STATED EXERCISE 1 =
In the records, scale up every coordinate in the answers by a factor of 2.3, rounding to whole numbers with halves going up. Leave the requests and their format samples unchanged, and reproduce all lines between the one holding "Where should I" and the end of the records, inclusive, without the pictures.
■ ■ ■ ■
Hamza Walker’s note that they’ve budgeted to dry clean Felix Gonzalez Torres’s curtains

The morning’s first speaker is Nina Möntmann via Skype. She begins with a slide of the much-detested Fondation Louis Vuitton in Paris, and speaks about the evolving nature of the museum amid neoliberalism which she says twists everything to fit its own imperatives. Increased wealth concentrations result in collectors opening their own museums, privileging artwork that is deemed financially valuable by the market, which (as we all know!) does not necessarily equate to critical value. Möntmann argues that this shift to starchitect-built, flipper artist institution model replaces curators with businessmen, cheapening the integrity of museum programming. She seems to not appreciate the starchitecture’s populism, stating that institutions such as Fondation Louis Vuitton come with no contemporary art “context.” (This was a criticism from an audience member.) But if institutions are meant to evoke egalité, as Möntmann notes, is it right to condemn starchitect institutions for their populism? There seems to be a double standard in the argument that contemporary art institutions should be not for the entire public, but only the right public. (Now I sound like a populist, oops.)

When we talk about museums today, Möntmann states, we talk about a broad range of institutions. So how to we move away from starchitecture? How about going to the opposite end, to low-budget, artist and curator run spaces. Möntmann brings up Open School East in Hackney, London. The school accepts 13 students, who pay no tuition, for a course of one year. She also talks about the Silent University, which was recently hosted at Tensta Konsthall.

Möntmann ends by saying that next step after critique is management. Long live the project space!

We’re back from break! Next up is writer and Beirut co-founder Sarah Rifky.

P.S. It is SO beautiful here! :open_mouth:

Sarah Rifky speaks second. She tells the story of the three operating years of Beirut, an institution she co-founded started in 2012 in Cairo (actually Giza, across the water) in a 1940’s villa replete with fruit trees. There were five small rooms used as an office, artist studios, screenings, etc. Beirut closed this year.

Rifky again brings up Andrea Fraser, and the idea of art for the sake of growth. She wonders if artists that Beiruit worked with would scale down their works to fit the scale of her (smaller) institutions. Artists are able to adapt to whatever working conditions given that there’s an interesting conversation to be had. Before the war in Yemen, Rifky was struck by the complete absence of art institutions. Not having art spaces does not necessarily mean that there’s no demand for art. Conversely, having gigantic institutions doesn’t mean that there’s a gigantic demand for art.
■ ■ ■ ■
STATED EXERCISE 2 =
Translate this sentence from the notes on art institutions into Spanish: "Not having art spaces does not necessarily mean that there's no demand for art."

MATERIALS PROVIDED =
■ ■ ■ ■
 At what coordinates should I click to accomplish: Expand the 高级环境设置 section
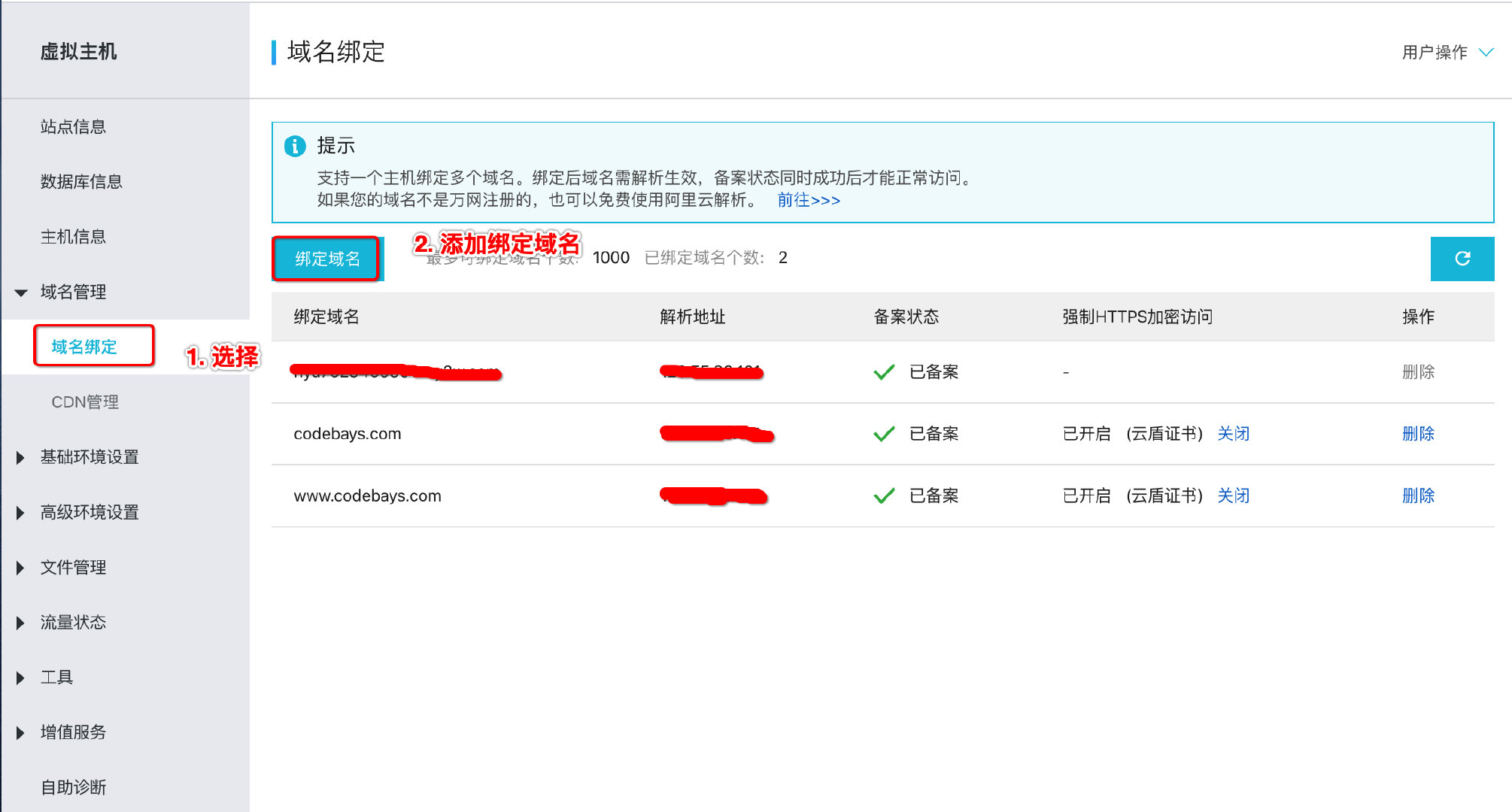(x=90, y=512)
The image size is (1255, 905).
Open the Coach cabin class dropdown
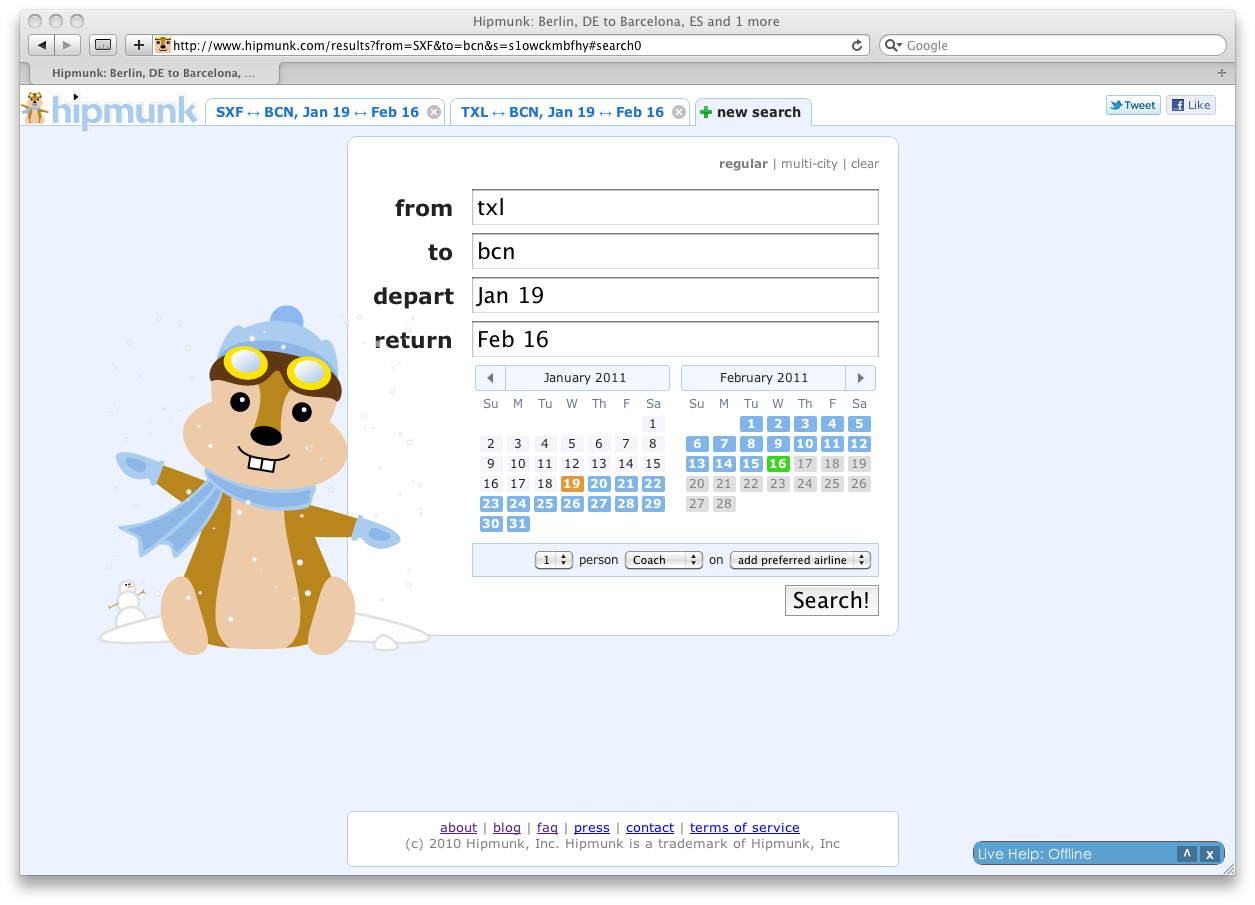coord(663,560)
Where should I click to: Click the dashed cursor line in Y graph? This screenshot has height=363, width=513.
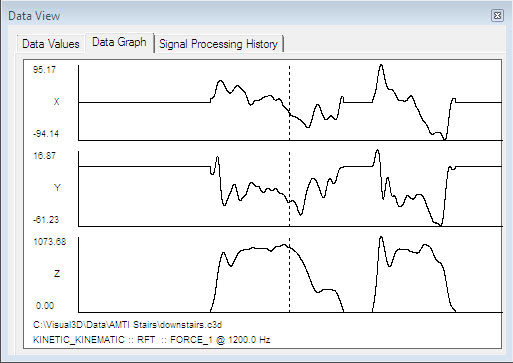[289, 189]
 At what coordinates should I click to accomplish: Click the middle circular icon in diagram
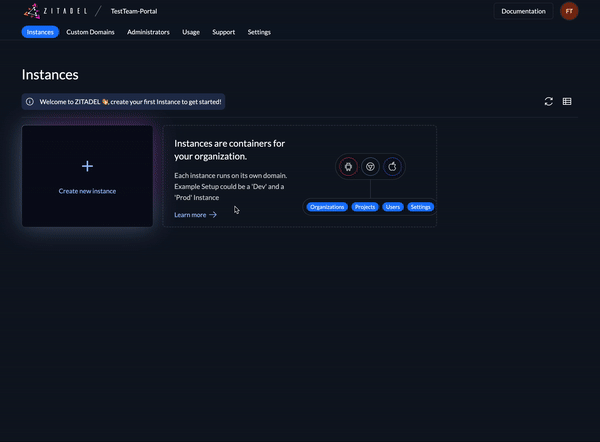(x=370, y=166)
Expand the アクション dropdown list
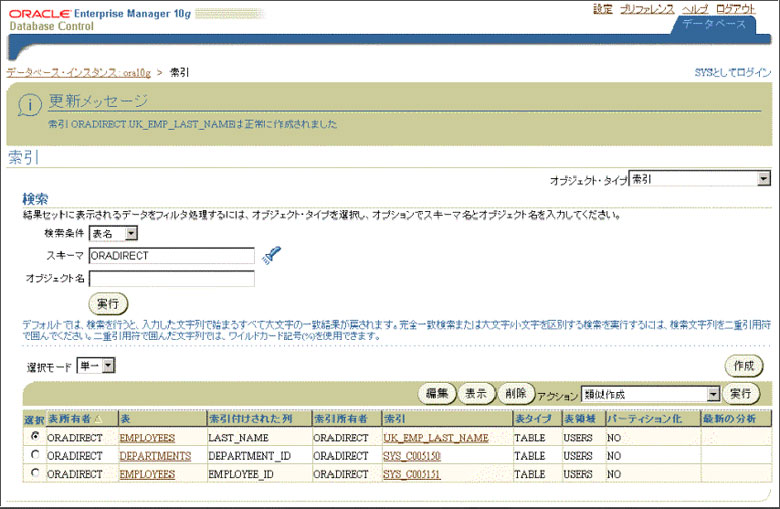 point(712,394)
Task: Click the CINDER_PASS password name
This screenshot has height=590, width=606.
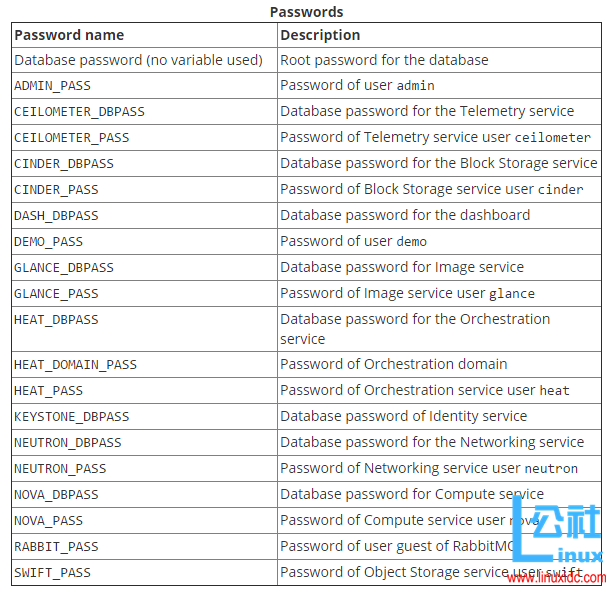Action: [x=56, y=190]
■ ■ ■ ■
COMPLETE OUTPUT 1 =
Where should I click to: Click the dashed cursor line in Y graph? This screenshot has height=363, width=513.
[665, 435]
 At what coordinates should I click to accomplish: Click the middle circular icon in diagram
(x=851, y=382)
Expand the アクション dropdown list
 point(1638,906)
Task: Click the CINDER_PASS password name
This screenshot has height=590, width=606.
Action: [x=129, y=437]

COMPLETE OUTPUT 2 =
No tener espacios de arte no significa necesariamente que no haya demanda de arte.